Just days before the ship sailed from Londonderry on May 14, 1847, at the height of the calamitous potato famine, front page newspaper stories described the sinking of the Exmouth in a violent storm. All the passengers bound for Quebec were drowned, including seven of Jane Caldwell’s relatives from Fermanagh. On the Sesostris, Polly’s little brother and sister and the nine month old baby died at sea. Her 11 year old sister, Eliza, died of typhus at Grosse Ile. She was buried there in an unmarked mass grave.

After a stormy passage and three years in Montreal, the family moved to Toronto in 1850. It was an exciting time for Polly, her brother, Joseph, and the sturdy twins, Isabella and Rebecca (the future mother of the writer, Vern McAree).
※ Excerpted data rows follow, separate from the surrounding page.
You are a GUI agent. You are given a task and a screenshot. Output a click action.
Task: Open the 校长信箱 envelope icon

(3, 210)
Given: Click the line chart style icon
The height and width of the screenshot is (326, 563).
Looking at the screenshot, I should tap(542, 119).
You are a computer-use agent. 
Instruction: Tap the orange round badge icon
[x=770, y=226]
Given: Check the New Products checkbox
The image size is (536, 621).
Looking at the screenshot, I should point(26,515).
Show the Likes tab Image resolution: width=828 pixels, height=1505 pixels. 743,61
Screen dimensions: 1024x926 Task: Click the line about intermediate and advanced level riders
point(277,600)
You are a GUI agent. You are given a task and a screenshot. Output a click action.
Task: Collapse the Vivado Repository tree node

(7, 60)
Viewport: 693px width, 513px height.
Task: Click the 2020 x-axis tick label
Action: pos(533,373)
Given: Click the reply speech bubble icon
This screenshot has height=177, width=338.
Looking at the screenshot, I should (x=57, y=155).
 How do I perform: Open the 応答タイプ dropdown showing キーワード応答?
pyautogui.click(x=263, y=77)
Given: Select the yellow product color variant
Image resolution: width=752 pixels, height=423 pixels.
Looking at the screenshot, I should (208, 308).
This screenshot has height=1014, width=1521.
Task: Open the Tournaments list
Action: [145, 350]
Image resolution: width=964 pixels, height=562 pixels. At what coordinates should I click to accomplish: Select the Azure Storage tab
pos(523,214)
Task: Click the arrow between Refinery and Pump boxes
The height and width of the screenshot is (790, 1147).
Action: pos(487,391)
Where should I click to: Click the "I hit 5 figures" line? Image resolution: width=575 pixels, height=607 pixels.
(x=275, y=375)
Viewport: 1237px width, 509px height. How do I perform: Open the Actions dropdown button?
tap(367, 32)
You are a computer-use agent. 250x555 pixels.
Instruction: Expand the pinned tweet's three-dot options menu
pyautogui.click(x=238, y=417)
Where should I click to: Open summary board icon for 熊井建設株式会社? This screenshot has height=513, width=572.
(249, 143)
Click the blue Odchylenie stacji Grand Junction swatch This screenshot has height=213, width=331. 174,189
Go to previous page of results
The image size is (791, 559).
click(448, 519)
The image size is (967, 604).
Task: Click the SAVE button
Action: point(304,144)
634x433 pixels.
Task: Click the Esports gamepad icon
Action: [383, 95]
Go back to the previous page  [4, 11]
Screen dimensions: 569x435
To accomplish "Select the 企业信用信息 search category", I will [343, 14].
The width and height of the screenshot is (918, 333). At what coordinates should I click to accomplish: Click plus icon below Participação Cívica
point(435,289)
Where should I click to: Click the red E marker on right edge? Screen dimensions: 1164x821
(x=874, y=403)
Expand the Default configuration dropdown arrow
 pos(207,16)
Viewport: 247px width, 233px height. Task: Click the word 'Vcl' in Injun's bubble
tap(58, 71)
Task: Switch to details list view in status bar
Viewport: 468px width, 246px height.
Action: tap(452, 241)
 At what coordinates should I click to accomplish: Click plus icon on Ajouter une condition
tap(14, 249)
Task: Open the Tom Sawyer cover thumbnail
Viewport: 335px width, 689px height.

The horse ferry to Toronto Island was still running and a son of the owner of the Tecumseh Wigwam tavern at the corner of Avenue Road and Bloor (where the Park Plaza hotel now stands), was hanged for holding up a stage coach. A year later Jenny Lind was singing her heart out at the new St. Lawrence Hall and a horse-drawn omnibus could take six people every ten minutes all the way from the new Hall up to the village of Yorkville, near the Bloor street toll-gate. Barely a hundred gas lights lit up the whole place.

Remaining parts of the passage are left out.